Moderate to severe aortic stenosis requires intervention. Balloon dilation valvuloplasty, performed in the Cath Lab, is the first-line procedure. This is not open heart surgery, is done via the femoral artery in the groin, and generally requires only an overnight stay in the hospital. It can also be done as an outpatient in older children. If open heart surgery is necessary, the surgeon will perform a valvotomy where the stiff and malformed valve is opened. This is only done when the valve cannot be improved with simple balloon dilation. In some more complicated valve issues, the aortic valve may need to be completely replaced. This is called a Ross Procedure and with it, the patient’s own pulmonary valve is transplanted to the aortic valve position.

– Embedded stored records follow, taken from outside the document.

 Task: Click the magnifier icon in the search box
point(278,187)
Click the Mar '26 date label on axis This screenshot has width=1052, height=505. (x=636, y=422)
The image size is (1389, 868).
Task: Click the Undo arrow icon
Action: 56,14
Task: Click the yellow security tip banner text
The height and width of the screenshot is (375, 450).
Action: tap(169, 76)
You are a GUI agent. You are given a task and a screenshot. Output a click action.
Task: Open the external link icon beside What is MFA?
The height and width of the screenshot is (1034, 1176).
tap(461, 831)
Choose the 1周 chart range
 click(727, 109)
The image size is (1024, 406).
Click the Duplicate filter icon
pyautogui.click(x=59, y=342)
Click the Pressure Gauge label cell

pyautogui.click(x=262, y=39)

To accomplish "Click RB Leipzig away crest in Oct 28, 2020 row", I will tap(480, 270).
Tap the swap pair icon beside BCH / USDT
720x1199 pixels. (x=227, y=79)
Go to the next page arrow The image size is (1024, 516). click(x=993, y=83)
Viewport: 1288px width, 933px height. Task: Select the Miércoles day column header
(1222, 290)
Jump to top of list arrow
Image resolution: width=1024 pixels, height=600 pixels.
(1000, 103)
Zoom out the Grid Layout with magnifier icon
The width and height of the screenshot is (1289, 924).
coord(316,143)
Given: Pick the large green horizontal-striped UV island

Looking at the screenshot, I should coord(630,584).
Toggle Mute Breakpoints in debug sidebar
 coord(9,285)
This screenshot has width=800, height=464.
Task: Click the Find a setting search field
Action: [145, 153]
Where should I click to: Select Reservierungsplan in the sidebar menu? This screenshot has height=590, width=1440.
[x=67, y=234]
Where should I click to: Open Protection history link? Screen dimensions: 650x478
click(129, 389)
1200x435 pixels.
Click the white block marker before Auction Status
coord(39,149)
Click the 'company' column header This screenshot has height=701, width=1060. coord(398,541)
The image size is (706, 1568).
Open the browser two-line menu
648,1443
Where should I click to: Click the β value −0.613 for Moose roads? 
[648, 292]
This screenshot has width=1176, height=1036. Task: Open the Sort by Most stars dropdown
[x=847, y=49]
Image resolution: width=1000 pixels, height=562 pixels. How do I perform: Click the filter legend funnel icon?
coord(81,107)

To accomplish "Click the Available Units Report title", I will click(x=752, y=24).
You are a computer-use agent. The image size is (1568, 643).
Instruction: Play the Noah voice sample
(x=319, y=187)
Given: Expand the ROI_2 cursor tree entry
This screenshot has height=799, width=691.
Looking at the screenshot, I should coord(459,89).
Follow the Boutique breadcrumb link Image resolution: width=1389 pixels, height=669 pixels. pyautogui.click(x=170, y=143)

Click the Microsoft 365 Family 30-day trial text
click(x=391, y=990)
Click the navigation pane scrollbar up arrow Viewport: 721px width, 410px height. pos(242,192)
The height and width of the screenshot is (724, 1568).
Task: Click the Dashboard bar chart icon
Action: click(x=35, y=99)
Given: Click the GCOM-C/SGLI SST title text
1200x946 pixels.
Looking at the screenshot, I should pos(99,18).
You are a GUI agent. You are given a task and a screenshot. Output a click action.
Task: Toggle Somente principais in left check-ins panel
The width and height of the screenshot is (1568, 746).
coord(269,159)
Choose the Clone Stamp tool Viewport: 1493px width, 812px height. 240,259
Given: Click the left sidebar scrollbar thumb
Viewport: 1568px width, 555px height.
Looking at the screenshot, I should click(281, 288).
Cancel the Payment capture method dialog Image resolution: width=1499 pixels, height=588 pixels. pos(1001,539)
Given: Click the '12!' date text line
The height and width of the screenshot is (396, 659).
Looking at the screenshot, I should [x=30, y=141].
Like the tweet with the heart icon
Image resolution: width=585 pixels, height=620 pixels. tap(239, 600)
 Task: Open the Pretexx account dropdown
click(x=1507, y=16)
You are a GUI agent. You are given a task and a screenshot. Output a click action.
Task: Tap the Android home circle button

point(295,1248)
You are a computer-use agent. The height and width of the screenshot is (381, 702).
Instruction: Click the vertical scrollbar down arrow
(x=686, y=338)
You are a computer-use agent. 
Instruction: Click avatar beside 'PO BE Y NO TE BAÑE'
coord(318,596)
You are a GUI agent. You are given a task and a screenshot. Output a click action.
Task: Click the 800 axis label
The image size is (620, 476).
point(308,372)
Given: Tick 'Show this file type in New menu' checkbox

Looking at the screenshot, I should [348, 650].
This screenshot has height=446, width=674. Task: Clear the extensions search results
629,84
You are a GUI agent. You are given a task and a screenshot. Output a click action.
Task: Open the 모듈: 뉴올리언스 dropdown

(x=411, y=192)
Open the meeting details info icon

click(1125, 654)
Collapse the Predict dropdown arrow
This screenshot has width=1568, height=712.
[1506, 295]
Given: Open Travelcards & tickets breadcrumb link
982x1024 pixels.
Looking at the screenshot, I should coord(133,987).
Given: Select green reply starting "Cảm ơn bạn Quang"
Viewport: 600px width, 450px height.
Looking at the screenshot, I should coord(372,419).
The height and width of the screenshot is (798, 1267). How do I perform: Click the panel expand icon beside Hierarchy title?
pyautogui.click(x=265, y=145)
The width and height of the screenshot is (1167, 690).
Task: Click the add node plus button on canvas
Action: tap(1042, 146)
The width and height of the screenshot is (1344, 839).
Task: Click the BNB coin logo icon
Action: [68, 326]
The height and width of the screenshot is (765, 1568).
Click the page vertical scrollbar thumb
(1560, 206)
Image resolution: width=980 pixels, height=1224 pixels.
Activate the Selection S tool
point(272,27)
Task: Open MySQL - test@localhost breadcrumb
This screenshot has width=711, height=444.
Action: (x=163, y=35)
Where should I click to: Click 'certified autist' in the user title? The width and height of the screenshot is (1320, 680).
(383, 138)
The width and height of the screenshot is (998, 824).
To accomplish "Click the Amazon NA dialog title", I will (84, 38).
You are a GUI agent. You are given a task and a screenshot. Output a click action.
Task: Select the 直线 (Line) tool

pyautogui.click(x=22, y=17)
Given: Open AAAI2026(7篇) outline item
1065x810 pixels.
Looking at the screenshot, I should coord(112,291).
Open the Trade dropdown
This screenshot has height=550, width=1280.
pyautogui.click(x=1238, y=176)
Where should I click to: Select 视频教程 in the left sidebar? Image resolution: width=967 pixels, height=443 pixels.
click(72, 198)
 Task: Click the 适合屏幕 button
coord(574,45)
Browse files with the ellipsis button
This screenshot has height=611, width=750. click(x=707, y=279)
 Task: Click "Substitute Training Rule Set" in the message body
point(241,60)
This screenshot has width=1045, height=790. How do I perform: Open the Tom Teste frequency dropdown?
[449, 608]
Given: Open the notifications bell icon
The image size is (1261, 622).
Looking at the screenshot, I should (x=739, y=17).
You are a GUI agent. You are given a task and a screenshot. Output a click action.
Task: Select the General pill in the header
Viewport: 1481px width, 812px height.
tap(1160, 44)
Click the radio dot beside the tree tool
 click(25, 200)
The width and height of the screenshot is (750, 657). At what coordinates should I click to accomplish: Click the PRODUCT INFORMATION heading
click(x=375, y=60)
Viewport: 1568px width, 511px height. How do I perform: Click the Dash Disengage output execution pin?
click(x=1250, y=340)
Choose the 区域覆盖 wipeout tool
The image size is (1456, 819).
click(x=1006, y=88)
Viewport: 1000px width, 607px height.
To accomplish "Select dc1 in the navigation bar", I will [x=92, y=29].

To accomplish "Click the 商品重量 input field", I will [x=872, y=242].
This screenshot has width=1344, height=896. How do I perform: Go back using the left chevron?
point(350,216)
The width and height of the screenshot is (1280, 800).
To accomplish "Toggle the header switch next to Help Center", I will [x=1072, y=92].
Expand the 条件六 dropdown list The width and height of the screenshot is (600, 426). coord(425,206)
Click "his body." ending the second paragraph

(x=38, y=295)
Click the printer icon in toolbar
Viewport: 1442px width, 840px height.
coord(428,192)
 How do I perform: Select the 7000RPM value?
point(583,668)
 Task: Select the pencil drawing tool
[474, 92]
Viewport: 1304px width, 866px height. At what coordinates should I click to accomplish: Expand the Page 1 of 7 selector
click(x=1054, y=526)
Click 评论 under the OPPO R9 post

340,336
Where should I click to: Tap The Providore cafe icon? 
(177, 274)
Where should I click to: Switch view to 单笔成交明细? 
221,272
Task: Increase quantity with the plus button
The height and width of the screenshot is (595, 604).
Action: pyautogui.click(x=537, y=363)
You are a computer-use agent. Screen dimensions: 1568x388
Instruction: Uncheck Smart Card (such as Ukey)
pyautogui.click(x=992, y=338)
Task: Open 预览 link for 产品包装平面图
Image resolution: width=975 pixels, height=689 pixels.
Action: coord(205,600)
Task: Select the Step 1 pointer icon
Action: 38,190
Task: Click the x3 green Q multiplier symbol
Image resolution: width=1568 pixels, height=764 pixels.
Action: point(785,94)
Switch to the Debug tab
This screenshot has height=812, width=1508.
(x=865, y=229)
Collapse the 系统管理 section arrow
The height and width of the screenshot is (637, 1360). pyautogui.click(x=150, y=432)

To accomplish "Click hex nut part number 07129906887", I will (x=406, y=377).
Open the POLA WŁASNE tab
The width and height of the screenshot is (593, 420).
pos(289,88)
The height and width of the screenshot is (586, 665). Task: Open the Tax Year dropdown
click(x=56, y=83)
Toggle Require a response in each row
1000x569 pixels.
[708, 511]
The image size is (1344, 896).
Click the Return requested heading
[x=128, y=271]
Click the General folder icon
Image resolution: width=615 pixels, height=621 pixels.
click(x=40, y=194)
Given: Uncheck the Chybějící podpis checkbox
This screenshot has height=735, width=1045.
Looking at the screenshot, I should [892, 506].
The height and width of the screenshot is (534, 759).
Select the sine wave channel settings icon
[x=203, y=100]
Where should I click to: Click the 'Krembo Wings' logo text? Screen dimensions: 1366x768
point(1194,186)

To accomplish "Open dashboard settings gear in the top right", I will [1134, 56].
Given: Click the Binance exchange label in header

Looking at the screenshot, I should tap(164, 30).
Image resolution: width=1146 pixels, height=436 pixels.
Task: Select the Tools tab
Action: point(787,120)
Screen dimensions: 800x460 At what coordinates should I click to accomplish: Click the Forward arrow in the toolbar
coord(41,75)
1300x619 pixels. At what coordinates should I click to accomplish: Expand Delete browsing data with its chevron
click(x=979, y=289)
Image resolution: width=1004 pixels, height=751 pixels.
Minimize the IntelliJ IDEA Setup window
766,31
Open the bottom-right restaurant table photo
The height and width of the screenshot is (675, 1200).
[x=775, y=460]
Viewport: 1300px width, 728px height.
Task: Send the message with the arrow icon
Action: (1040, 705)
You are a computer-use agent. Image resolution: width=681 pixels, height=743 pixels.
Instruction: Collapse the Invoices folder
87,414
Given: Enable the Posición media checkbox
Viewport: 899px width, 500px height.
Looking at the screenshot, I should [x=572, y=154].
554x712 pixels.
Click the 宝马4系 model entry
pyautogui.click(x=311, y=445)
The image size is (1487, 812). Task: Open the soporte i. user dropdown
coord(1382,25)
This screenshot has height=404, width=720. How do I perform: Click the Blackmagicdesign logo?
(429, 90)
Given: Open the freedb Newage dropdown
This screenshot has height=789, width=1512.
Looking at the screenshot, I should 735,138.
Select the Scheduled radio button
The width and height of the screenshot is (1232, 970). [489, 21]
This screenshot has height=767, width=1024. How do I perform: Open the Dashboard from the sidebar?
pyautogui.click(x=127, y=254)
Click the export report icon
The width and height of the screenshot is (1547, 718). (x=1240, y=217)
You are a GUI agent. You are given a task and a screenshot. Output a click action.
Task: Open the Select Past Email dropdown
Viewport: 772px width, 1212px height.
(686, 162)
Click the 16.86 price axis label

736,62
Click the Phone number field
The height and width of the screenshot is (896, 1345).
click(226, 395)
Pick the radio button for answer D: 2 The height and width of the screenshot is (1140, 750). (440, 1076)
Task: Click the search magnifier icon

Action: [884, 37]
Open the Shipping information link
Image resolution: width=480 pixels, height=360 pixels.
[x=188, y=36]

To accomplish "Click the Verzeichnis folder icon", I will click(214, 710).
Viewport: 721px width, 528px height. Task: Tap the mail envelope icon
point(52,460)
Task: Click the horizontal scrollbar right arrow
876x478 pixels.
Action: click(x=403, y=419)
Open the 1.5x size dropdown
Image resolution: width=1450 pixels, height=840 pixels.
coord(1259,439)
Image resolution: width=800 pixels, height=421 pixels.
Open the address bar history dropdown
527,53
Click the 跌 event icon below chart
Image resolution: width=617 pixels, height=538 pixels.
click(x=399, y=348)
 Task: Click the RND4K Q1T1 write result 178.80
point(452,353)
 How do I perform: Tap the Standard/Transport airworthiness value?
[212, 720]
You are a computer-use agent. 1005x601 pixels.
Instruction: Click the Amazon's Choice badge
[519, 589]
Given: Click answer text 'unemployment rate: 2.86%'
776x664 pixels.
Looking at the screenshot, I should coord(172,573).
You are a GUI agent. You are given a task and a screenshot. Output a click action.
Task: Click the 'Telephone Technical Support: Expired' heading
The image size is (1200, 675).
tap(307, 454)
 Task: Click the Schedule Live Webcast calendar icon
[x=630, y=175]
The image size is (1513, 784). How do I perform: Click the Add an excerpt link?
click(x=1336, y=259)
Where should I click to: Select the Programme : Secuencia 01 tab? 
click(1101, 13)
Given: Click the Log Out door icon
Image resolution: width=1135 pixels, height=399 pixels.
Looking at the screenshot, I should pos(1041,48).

The pulmonary valve is then replaced with a homograft (human donor graft) from the right ventricle to the pulmonary artery. This is a wonderful option for younger children since the newly replaced aortic valve can continue to grow with the child. This prevents more frequent surgeries to replace a valve that the child has outgrown and also does not require that the child take blood thinner medication. However, it will require eventual replacement of the pulmonary valve homograft.

There is another surgical procedure that may be necessary if the aortic valve is too small. The Konno procedure is a technique to enlarge the area where a new valve needs to be placed. This new valve is called a “mechanical valve” because it is not made from the patient’s own tissue. This will require that the patient be on blood thinner medication along with regular blood tests to monitor blood levels of the medication, usually Coumadin. A mechanical “click” sound of this valve can be heard with a stethoscope.

Prognosis

Balloon dilation valvuloplasty has shown excellent results, even though it causes mild valve insufficiency or leakage. This generally does not cause problems; however, recurrent narrowing does occur in many children within the next 5-10 years after the procedure. Many of these children will require repeat balloon dilation or surgical valve replacement.

Results of these open heart surgical procedures have also been excellent as they relieve all aortic stenosis with low complication rates. If an adult-sized artificial aortic valve is implanted in larger children or adolescents, they should see excellent function for 20 years or more. If the replacement of the valve is done as a younger child, the concern is that the child will outgrow the size of the artificial valve, and repeat surgical replacement will be needed in later years.

All treatments for aortic stenosis are palliative not a cure. Long-term follow-up with a cardiologist is essential for helping to provide the best outcome for these patients.